Personal information
- Date of birth: 23 January 1992 (age 33)
- Place of birth: Vaduz, Liechtenstein
- Position(s): Midfielder

Team information
- Current team: SV Pullach
- Number: 23

Senior career*
- Years: Team / Apps / (Gls)
- 2008–2012: FC Balzers / 12 / (0)
- 2012–2014: FC Bern 1894 / 44 / (8)
- 2014–2016: FC Münsingen / 42 / (6)
- 2016–2017: St.
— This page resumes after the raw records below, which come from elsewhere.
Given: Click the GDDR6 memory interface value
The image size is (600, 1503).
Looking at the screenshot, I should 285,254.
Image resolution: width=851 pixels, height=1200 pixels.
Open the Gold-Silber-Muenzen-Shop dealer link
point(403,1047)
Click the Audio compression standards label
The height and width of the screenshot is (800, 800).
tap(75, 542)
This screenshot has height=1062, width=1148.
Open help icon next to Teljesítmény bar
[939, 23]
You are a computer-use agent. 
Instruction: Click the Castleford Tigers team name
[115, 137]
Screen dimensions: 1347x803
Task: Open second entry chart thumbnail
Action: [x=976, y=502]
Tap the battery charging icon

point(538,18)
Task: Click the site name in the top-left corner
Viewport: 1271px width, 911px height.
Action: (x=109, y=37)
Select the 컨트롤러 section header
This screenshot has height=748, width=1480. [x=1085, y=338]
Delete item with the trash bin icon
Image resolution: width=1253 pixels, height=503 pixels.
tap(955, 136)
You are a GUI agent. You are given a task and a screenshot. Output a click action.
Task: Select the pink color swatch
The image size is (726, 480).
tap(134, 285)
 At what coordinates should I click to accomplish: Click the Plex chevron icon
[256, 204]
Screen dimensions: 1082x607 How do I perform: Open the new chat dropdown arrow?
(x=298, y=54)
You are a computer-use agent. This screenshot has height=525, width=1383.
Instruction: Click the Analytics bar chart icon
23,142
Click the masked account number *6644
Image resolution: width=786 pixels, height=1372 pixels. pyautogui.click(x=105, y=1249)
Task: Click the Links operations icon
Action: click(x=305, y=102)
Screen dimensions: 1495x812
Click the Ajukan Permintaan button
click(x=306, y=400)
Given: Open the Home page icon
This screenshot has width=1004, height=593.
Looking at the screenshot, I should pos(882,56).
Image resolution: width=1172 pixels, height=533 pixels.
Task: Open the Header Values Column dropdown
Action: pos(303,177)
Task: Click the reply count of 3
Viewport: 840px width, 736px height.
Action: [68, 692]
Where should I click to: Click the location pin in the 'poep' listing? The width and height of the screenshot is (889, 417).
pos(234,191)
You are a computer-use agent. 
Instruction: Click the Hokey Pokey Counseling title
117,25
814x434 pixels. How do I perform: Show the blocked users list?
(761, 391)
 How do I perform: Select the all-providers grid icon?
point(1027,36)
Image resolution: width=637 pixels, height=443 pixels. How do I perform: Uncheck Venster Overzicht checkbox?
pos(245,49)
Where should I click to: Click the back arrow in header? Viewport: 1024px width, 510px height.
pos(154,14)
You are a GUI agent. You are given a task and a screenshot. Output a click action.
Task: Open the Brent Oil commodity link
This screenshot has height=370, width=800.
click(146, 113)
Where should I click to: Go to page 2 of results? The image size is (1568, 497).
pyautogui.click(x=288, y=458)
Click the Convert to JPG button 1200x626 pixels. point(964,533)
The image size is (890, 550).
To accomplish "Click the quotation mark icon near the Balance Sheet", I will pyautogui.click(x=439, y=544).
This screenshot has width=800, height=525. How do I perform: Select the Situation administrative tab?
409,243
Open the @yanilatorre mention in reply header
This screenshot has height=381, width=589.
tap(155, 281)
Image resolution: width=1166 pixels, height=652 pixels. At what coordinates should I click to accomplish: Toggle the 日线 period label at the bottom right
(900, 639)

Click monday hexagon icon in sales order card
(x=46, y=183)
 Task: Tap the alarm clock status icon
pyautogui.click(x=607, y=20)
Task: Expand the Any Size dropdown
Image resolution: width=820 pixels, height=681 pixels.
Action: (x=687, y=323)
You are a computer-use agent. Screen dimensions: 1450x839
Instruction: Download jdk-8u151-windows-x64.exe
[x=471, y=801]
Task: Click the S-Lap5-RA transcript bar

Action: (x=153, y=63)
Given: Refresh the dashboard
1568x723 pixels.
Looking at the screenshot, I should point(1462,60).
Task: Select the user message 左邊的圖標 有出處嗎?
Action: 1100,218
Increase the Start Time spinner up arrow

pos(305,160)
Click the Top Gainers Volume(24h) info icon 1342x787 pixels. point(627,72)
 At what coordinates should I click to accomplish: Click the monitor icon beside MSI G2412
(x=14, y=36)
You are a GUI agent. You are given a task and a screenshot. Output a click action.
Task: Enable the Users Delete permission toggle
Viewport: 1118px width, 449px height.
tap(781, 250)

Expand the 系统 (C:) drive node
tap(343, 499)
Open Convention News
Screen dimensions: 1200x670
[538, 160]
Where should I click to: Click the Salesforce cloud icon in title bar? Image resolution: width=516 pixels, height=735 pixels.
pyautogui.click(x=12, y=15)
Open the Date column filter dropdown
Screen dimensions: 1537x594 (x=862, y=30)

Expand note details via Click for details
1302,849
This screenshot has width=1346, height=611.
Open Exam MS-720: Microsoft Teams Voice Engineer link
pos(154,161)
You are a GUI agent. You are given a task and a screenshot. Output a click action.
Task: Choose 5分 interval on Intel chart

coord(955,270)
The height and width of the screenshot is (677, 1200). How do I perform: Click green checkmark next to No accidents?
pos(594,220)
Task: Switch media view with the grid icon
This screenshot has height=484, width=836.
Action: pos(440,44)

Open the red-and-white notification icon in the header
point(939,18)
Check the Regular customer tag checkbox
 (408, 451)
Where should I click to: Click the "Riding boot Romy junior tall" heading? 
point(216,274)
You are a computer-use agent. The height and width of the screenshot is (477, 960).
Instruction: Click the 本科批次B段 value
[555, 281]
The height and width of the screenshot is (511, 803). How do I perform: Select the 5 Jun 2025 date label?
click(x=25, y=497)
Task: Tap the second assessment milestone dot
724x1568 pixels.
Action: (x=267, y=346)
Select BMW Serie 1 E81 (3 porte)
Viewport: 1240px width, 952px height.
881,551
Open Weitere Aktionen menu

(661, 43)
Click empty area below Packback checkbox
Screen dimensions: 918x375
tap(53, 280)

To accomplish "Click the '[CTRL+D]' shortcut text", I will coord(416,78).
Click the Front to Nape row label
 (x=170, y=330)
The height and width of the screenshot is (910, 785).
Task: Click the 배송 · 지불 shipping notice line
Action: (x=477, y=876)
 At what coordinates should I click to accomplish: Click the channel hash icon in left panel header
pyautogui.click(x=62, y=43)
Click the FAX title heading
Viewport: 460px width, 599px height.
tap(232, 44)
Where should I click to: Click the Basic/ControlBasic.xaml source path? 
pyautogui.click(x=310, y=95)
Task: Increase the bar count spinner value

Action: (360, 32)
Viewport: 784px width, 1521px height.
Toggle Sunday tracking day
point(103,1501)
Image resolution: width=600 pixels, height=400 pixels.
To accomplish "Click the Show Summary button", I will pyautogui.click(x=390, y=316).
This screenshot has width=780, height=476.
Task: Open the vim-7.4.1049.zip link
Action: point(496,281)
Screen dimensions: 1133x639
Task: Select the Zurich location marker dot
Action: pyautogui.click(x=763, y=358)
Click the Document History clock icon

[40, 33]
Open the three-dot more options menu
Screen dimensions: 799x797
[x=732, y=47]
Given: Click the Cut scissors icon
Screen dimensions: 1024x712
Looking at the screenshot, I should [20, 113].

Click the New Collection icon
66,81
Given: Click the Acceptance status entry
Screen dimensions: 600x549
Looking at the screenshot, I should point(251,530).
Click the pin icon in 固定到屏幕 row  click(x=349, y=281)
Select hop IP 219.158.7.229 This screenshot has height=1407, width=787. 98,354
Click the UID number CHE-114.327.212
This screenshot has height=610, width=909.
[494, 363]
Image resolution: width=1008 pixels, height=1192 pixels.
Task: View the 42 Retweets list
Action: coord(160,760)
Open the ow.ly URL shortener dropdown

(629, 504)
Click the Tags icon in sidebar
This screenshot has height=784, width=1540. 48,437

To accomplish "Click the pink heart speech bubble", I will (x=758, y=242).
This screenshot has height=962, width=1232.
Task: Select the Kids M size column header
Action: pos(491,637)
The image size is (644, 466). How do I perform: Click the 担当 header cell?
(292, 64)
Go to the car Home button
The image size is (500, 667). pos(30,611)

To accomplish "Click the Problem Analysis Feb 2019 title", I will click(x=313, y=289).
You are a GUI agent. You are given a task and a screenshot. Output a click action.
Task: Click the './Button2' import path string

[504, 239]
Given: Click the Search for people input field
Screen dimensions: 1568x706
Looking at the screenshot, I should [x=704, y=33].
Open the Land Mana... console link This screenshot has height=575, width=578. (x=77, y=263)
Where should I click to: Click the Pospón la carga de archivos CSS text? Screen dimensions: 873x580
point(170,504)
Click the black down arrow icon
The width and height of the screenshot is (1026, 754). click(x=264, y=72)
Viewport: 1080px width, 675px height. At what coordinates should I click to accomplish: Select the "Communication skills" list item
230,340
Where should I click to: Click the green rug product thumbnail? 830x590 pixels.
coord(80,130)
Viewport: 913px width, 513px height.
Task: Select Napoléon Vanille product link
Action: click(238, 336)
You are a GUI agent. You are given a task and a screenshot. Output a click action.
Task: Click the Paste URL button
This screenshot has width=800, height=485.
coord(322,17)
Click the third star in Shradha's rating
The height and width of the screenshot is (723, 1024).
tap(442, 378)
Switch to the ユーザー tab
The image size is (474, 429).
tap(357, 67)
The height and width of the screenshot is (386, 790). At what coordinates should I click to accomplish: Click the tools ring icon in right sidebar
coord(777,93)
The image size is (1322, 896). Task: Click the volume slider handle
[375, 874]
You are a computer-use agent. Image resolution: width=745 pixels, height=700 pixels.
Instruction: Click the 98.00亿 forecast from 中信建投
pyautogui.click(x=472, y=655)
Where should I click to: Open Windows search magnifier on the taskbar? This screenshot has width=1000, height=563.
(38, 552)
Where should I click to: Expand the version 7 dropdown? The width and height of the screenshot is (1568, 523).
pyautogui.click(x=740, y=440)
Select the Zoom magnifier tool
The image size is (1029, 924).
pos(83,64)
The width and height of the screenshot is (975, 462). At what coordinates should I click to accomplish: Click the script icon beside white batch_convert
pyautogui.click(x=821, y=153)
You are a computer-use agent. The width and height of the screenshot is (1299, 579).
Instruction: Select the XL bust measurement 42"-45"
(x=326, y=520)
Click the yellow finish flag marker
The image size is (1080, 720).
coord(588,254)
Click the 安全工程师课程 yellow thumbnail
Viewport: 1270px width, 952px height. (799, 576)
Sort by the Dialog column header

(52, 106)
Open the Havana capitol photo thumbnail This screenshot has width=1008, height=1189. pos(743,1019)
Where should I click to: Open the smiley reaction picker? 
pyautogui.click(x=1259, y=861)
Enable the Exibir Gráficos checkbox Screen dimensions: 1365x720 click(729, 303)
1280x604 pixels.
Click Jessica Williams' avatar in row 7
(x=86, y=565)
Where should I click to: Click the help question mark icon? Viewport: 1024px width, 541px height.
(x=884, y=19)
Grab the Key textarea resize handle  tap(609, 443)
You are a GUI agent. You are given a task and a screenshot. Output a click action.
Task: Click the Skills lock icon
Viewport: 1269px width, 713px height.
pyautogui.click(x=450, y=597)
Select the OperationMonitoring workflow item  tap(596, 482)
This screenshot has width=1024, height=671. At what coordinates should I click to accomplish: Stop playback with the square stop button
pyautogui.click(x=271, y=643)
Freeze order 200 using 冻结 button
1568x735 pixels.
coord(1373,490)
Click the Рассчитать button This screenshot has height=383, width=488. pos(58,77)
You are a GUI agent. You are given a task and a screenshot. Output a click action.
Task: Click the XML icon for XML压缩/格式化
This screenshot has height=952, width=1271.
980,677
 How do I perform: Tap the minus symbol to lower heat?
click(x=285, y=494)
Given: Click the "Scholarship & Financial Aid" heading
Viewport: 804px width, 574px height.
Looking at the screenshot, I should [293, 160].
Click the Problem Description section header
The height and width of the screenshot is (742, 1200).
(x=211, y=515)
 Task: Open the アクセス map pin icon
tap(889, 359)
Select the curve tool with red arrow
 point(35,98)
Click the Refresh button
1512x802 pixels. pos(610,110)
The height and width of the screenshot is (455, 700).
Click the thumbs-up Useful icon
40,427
Andrews / 11 / (0)
- 2017–2018: FC Balzers / 14 / (0)
- 2018–2023: SV Pullach / 40 / (3)

International career^{‡}
- 2011–2014: Liechtenstein U-21 / 14 / (0)
- 2014–2022: Liechtenstein / 43 / (0)

= Daniel Brändle =

Liechtenstein footballer

Daniel Brändle (born 23 January 1992) is a former Liechtensteiner international footballer who last played for SV Pullach, as a midfielder.

==Career==
Born in Vaduz, Brändle has played for FC Balzers, FC Bern 1894, FC Münsingen and St. Andrews.

He made his senior international debut for Liechtenstein in 2014.